After the first boot-up checks have been completed, the BIOS will find the primary disk among the available disks and scan the first 512 bytes. Normally, the boot device is found in the Master Boot Record (MBR). The MBR (Figure 2) is a 512-byte area that contains 446 bytes of bootloader code, a 64-byte partition table, and the final two bytes for the boot signature. Initially, the BIOS is not aware of filesystems. As a result, the MBR is stored in a specific location on the disk, which is the first sector of the boot disk. Note that there is an MBR partition on every hard disk.

Figure 2: The MBR Block layout.

Step 3: The Bootloader Phase

After loading the MBR, the system executes the 446 bytes of the primary bootloader. This code is stored at the start of the MBR. The boot sector of the boot disk is located at this location. The bootloader code or the bootstrap code is usually called the Stage 1 bootloader. This code is too small to do any major function like calling a kernel. However, it can simplify things by locating and loading another set of blocks from the partition that contains all the code needed for loading the kernel. This code is actually the Stage 2 bootloader.

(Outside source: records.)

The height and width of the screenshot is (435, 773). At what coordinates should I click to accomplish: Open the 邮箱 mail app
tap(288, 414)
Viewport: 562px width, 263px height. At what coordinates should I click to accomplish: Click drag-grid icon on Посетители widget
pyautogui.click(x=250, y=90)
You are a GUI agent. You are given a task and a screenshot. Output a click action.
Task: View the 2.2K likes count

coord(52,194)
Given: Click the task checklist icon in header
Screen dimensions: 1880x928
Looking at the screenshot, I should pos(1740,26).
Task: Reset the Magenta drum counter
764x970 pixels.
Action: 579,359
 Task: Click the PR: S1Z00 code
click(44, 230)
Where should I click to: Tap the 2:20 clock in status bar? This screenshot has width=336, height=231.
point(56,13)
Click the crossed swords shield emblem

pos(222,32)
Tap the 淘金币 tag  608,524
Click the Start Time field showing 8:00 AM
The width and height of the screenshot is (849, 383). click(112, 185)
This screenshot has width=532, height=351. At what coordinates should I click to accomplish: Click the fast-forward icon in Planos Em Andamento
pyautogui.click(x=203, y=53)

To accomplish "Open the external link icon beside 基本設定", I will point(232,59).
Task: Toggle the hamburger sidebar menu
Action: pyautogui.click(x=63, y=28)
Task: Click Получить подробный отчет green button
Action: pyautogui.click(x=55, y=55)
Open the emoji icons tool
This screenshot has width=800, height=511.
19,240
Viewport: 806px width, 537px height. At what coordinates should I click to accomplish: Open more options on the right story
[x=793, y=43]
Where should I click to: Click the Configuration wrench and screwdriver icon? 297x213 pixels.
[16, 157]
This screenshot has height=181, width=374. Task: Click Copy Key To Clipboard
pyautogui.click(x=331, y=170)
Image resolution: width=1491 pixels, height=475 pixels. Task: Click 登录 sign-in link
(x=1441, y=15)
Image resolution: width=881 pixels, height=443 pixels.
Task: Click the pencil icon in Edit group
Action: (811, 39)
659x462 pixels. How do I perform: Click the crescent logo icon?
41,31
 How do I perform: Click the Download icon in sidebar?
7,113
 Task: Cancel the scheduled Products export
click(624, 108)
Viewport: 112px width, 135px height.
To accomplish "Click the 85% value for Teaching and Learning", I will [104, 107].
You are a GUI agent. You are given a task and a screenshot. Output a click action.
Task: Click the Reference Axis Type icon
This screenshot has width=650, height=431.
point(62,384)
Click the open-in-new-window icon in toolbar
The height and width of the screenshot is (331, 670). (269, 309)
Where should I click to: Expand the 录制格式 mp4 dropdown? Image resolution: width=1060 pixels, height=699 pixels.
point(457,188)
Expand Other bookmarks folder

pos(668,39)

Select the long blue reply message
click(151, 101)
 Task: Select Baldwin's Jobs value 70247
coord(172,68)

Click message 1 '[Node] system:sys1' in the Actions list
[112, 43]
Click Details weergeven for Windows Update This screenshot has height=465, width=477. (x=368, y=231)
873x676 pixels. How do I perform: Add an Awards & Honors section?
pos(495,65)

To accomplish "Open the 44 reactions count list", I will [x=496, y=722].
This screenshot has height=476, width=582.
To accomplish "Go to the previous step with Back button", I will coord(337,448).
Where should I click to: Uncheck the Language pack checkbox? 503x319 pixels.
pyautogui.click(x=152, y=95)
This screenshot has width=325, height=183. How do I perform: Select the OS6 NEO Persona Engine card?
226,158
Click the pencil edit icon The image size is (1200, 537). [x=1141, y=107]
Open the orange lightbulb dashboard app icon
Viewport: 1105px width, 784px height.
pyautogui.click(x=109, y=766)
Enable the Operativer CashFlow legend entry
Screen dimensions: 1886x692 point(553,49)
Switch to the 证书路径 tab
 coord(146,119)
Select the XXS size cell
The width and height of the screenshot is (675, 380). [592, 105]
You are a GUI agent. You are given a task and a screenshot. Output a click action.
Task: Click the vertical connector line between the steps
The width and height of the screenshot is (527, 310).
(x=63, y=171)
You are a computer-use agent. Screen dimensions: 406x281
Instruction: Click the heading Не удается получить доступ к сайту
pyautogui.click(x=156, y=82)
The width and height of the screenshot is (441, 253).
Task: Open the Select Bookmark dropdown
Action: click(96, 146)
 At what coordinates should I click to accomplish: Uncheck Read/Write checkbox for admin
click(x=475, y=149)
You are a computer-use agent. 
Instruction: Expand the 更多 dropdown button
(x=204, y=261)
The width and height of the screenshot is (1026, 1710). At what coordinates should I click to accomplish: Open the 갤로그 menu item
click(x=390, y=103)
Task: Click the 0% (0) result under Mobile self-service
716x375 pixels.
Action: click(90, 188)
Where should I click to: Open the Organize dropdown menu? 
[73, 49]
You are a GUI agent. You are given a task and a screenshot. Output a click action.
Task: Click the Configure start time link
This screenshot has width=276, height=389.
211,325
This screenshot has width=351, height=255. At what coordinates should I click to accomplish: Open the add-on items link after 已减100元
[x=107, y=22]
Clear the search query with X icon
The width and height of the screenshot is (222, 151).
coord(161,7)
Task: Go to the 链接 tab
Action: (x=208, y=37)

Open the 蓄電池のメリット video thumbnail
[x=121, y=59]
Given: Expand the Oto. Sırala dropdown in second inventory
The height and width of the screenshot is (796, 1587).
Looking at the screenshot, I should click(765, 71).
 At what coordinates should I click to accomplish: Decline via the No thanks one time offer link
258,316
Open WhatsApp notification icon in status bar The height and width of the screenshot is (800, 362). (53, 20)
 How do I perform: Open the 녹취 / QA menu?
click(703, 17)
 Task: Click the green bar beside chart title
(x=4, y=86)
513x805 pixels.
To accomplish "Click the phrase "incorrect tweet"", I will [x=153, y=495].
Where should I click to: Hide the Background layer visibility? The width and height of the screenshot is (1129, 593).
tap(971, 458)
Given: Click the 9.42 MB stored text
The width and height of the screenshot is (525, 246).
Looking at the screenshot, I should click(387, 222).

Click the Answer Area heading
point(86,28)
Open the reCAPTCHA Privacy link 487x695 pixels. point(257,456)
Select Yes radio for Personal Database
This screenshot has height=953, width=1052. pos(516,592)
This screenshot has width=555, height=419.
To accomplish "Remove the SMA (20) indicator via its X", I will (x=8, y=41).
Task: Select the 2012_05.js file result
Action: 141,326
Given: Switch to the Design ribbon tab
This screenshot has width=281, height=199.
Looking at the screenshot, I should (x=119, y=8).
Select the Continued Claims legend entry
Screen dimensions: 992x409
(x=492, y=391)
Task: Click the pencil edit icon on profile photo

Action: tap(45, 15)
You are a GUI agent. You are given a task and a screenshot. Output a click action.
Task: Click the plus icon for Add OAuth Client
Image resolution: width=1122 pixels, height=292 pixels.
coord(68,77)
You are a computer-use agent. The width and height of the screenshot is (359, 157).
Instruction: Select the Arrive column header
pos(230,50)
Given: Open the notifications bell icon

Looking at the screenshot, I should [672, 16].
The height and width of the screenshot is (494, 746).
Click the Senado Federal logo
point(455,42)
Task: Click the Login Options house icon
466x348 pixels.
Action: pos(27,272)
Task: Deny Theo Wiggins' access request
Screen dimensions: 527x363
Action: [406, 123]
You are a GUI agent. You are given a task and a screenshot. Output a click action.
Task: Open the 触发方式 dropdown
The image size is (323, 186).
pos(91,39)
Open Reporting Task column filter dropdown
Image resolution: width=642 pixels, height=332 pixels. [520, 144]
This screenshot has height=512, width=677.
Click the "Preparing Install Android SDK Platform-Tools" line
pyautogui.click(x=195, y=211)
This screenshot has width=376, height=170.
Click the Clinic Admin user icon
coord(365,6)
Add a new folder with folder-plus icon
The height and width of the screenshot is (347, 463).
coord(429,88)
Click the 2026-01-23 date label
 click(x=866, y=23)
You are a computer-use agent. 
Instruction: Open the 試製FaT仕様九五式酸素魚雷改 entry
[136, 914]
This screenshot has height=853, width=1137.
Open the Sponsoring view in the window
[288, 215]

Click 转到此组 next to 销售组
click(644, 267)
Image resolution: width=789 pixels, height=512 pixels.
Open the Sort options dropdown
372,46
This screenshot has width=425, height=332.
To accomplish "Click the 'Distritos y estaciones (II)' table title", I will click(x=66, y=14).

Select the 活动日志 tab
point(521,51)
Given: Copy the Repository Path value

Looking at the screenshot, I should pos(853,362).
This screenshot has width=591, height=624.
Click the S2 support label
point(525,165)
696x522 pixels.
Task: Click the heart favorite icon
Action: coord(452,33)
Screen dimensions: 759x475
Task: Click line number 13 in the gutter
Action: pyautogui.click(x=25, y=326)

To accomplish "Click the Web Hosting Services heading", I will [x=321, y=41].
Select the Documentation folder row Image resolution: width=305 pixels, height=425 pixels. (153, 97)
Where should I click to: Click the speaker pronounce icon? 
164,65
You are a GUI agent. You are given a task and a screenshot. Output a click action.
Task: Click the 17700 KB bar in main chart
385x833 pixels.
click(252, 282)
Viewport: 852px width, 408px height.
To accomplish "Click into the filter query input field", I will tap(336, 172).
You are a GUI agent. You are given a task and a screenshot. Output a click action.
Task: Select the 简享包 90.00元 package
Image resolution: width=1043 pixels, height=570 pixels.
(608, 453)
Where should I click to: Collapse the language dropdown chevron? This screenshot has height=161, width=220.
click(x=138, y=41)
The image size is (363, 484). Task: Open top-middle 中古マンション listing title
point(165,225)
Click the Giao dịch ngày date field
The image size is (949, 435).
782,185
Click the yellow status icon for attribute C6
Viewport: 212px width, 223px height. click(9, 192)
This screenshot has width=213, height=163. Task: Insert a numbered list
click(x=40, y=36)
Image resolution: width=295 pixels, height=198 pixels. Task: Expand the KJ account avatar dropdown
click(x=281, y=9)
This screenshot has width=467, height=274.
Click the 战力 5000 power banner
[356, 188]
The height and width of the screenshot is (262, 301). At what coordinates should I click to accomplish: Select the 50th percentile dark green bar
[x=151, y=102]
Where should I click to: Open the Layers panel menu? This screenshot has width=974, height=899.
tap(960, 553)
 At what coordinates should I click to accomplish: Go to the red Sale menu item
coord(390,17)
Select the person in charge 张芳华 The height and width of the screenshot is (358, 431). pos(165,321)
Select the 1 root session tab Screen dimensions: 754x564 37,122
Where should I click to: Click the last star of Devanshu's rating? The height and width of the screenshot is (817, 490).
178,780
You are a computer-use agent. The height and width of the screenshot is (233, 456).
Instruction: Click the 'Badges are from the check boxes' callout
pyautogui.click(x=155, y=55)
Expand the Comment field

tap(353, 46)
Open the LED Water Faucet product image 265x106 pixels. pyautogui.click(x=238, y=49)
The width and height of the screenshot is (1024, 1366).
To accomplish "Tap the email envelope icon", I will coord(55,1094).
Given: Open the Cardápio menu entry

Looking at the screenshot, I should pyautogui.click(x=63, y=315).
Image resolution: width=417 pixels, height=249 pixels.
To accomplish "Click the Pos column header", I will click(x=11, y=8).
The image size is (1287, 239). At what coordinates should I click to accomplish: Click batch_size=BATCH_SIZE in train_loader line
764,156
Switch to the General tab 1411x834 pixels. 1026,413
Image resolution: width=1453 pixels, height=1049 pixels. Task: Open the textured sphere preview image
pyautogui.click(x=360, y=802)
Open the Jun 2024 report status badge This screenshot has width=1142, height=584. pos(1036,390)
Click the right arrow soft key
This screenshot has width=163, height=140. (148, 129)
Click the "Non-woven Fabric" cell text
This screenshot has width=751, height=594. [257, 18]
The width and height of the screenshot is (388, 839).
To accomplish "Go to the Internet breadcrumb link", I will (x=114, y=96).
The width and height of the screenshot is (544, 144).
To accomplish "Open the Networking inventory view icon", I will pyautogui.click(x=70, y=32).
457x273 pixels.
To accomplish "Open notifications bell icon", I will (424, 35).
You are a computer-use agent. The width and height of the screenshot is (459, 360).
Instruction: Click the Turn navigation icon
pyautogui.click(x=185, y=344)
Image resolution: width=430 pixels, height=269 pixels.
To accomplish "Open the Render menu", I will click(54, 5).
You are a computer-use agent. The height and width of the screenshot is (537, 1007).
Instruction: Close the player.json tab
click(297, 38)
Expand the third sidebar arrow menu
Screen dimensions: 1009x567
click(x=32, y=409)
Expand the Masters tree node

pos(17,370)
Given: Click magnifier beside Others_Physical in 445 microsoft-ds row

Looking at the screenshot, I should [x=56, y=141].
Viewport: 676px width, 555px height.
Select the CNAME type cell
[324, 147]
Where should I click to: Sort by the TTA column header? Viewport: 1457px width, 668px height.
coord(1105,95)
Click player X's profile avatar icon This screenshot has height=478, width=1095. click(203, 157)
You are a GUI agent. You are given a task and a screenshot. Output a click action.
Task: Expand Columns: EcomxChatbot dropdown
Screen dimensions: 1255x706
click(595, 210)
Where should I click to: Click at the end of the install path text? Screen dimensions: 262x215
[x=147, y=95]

The most common Stage 2 bootloader for Linux systems is GNU GRand Unified Bootloader (GRUB). However, there are a number of other options that are not dependent on a certain OS. The main purpose of the Stage 2 bootloader program is to locate the Linux kernel code (a disk image), which is usually inside the /boot filesystem [3], decompress it, read it into memory as per the GRUB configuration file, and transfer control of the system over to the kernel to move on the boot process.

Step 4: The Kernel Phase

Once the kernel starts running, it initializes the system's hardware to determine what devices are present. Also, it initializes the system's device drivers, which allow it to communicate with the hardware. Further, it sets up the system's memory management, and then it mounts the root filesystem, which contains the root directory of the system. Finally, it starts the init process from /sbin/init, which is the systemd process. Systemd is a replacement for the old SysVinit process and is the first userspace process to run on the system with the PID of 1.